The Crisis in the International Trading System
Chapter 2: Taming the Dragon: The WTO after the Accession of China co-authored with A.L. Hobbs
The principal feature of the year has been the eagerness of foreign capitalists to place their services at the disposal of the Chinese Government. After the termination of hostilities with France the idea got abroad that China was about to take a great step in advance, and the Viceroy who is regarded by foreigners as the leader of the party of progress, has had submitted to him schemes and projects without number. The competition was so keen among the rival bidders that it was even said that one would-be concessionaire had offered to construct 80 miles of railway for nothing.

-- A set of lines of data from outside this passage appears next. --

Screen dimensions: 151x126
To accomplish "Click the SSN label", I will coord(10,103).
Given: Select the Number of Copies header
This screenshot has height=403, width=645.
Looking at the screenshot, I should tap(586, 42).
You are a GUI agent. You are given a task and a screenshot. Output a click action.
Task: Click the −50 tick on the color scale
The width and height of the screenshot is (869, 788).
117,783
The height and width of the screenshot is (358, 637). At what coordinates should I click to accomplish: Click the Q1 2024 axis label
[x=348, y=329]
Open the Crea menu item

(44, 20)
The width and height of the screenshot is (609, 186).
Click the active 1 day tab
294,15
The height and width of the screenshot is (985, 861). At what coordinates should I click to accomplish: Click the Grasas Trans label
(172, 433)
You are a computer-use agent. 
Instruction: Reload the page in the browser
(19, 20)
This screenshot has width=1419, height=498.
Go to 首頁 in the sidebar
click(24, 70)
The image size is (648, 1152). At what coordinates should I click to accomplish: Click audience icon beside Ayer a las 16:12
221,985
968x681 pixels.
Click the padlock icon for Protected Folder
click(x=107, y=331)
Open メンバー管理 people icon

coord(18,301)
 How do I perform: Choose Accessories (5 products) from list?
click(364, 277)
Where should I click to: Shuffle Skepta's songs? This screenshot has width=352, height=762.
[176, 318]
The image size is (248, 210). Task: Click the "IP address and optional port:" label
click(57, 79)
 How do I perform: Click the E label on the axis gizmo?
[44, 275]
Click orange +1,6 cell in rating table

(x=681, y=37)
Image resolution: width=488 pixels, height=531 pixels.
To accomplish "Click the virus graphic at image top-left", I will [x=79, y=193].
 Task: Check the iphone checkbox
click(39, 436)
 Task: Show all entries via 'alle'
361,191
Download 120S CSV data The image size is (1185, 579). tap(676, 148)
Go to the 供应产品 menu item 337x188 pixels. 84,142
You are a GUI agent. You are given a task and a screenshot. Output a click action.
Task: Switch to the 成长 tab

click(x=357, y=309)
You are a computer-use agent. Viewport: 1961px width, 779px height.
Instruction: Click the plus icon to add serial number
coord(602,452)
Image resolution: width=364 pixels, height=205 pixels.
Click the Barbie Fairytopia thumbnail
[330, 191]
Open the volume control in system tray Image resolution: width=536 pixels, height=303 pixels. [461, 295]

Since Syndicate after Syndicate has been arriving, China’s attitude has been that of a rich heiress, who, with self-complacent smile, sees suitor after suitor come to bend the knee. To disinterested lookers-on the performance has been equally amusing. What is passing through the mind of Chinese statesmen may be imagined from the remark made to me by an intelligent Chinese official, who said that if the Chinese would only wait a little, foreign capitalists would not only offer to lend capital for nothing but to pay interest into the bargain. Her Britannic Majesty’s Consul in Tientsin Foreign Office report on trade with Tientsin, 1886, p. 4 China’s huge potential market has long had a mesmerising effect on western businessmen.1 They are often blinded to the difficulties of doing business in China by the sheer numbers involved – if each potential Chinese customer would buy one widget per year we would have...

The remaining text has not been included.